Your devices, on the other hand, the ones you configure and only your organization accesses, don’t need that trust chain built upon the public infrastrucuture. For one, it could get really expensive buying an SSL certificate for each device you control. And secondly, you set the devices up, so you don’t really need that level of trust. So web user interfaces (and other SSL-based interfaces) are almost always protected with self-signed certificates. They’re easy to create, and they’re free. They also provide you with the privacy that comes with encryption, although they don’t do anything about trust. Which is why when you connect to a device with a self-signed certificate, you get one of these: So you have the choice, buy an overpriced SSL certificate from a CA (certificate authority), or get those errors. Well, there’s a third option, one where you can create a private certificate authority, and setting it up is absolutely free.

OpenSSL

OpenSSL is a free utility that comes with most installations of MacOS X, Linux, the *BSDs, and Unixes. You can also download a binary copy to run on your Windows installation. And OpenSSL is all you need to create your own private certificate authority. The process for creating your own certificate authority is pretty straight forward:

  1. Create a private key
  2. Self-sign
  3. Install root CA on your various workstations
Once you do that, every device that you manage via HTTPS just needs to have its own certificate created with the following steps:
  1. Create CSR for device
  2. Sign CSR with root CA key
You can have your own private CA setup in less than an hour. And here’s how to do it.
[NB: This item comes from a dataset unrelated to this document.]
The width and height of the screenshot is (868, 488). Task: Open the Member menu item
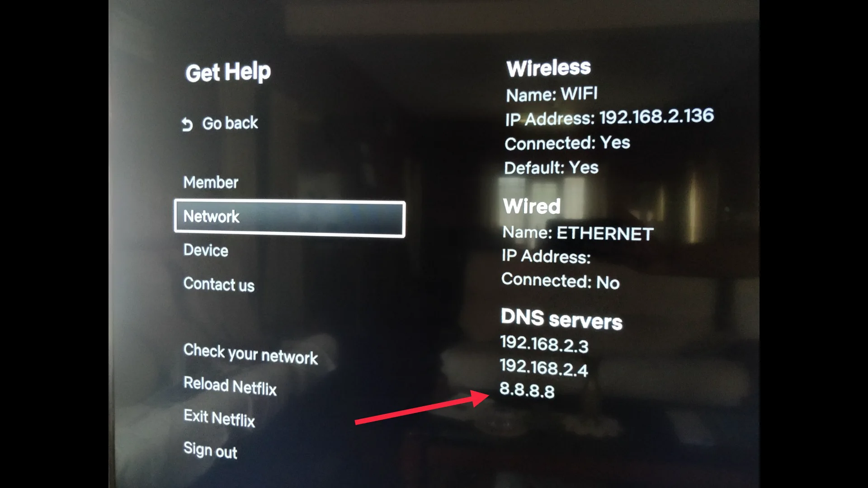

Create the Root Certificate (Done Once)

Creating the root certificate is easy and can be done quickly. Once you do these steps, you’ll end up with a root SSL certificate that you’ll install on all of your desktops, and a private key you’ll use to sign the certificates that get installed on your various devices.

Create the Root Key

The first step is to create the private root key which only takes one step. In the example below, I’m creating a 2048 bit key:

openssl genrsa -out rootCA.key 2048

The standard key sizes today are 1024, 2048, and to a much lesser extent, 4096. I go with 2048, which is what most people use now. 4096 is usually overkill (and 4096 key length is 5 times more computationally intensive than 2048), and people are transitioning away from 1024. Important note: Keep this private key very private. This is the basis of all trust for your certificates, and if someone gets a hold of it, they can generate certificates that your browser will accept. You can also create a key that is password protected by adding -des3:

openssl genrsa -des3 -out rootCA.key 2048

You’ll be prompted to give a password, and from then on you’ll be challenged password every time you use the key. Of course, if you forget the password, you’ll have to do all of this all over again.
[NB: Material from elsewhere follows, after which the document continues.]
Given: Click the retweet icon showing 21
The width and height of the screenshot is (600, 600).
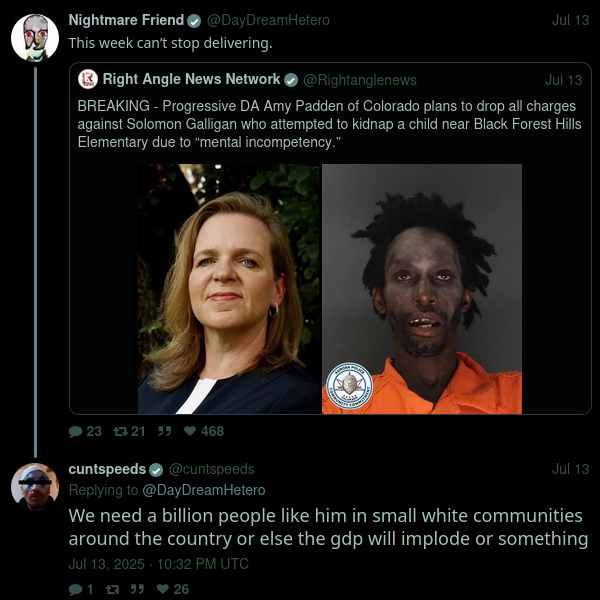Looking at the screenshot, I should (x=121, y=431).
The next step is to self-sign this certificate.

openssl req -x509 -new -nodes -key rootCA.key -sha256 -days 1024 -out rootCA.pem

This will start an interactive script which will ask you for various bits of information. Fill it out as you see fit.

You are about to be asked to enter information that will be incorporated
into your certificate request.
What you are about to enter is what is called a Distinguished Name or a DN.
There are quite a few fields but you can leave some blank
For some fields there will be a default value,
If you enter '.', the field will be left blank.
-----
Country Name (2 letter code) [AU]:US
State or Province Name (full name) [Some-State]:Oregon
Locality Name (eg, city) []:Portland
Organization Name (eg, company) [Internet Widgits Pty Ltd]:Overlords
Organizational Unit Name (eg, section) []:IT
Common Name (eg, YOUR name) []:Data Center Overlords
Email Address []:none@none.com

Once done, this will create an SSL certificate called rootCA.pem, signed by itself, valid for 1024 days, and it will act as our root certificate. The interesting thing about traditional certificate authorities is that root certificate is also self-signed. But before you can start your own certificate authority, remember the trick is getting those certs in  every browser in the entire world.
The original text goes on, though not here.